***** Listed records *****

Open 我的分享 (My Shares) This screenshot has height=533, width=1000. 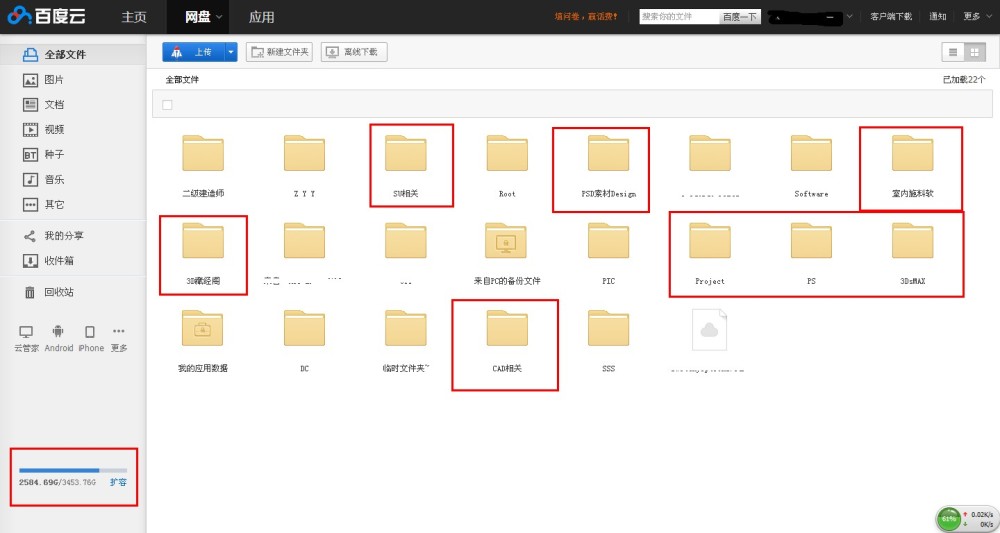tap(62, 236)
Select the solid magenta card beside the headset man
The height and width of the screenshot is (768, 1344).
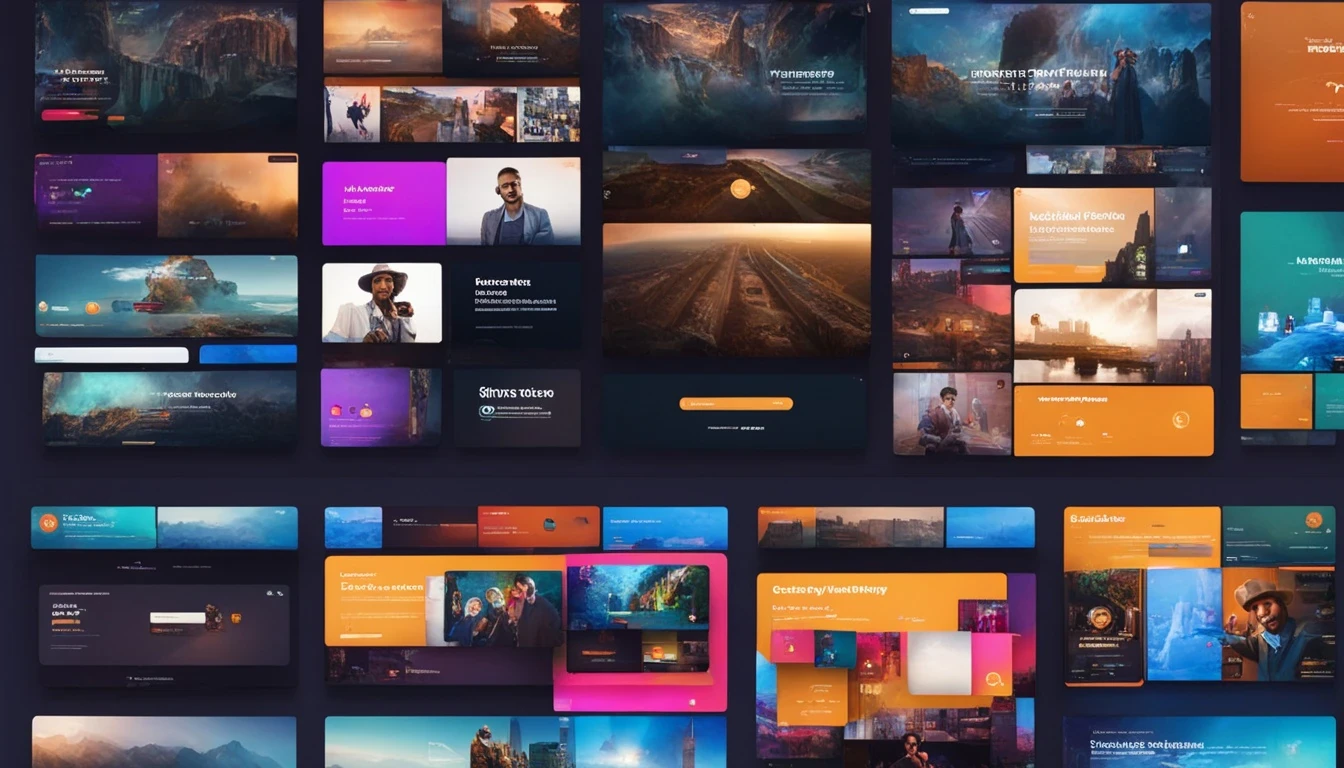coord(384,203)
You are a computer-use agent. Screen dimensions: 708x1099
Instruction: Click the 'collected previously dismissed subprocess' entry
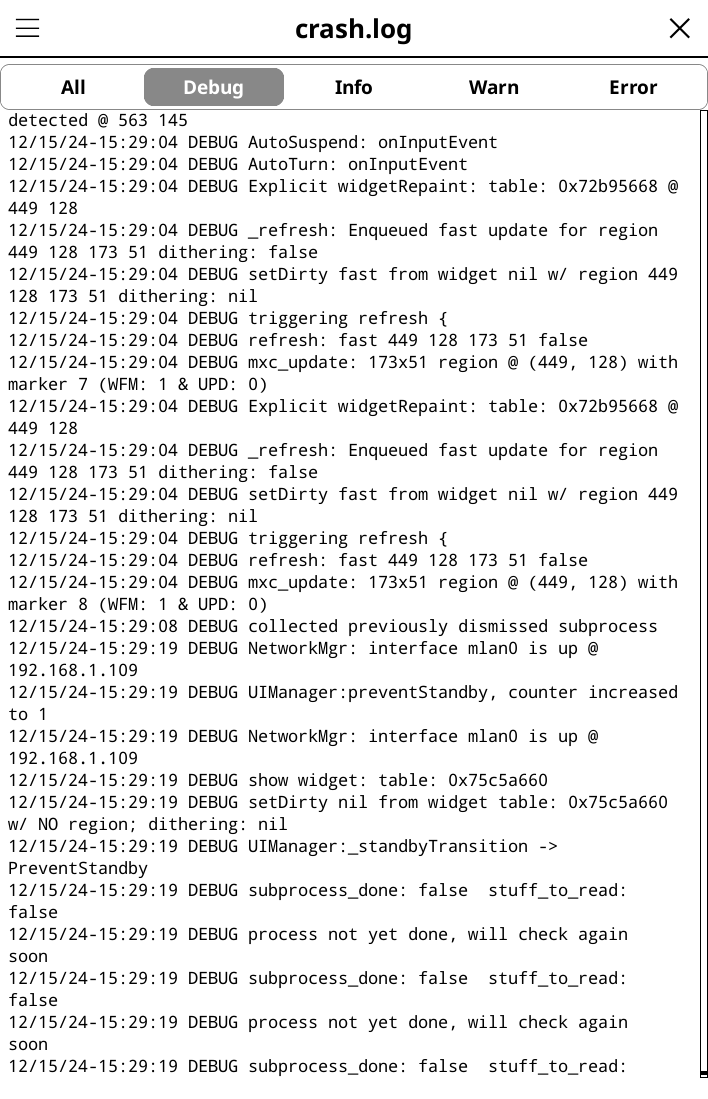[332, 626]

*****

### [Instructions for the task]
Reproduce everything from the line containing "You are a computer-use" down to the end of the data, substituting "assistant" for "agent" and keeping all else unchanged. Leave the pictures out of your answer.

### [Task response]
You are a computer-use assistant. Screen dimensions: 708x1099
Instruction: Click the 'collected previously dismissed subprocess' entry
[332, 626]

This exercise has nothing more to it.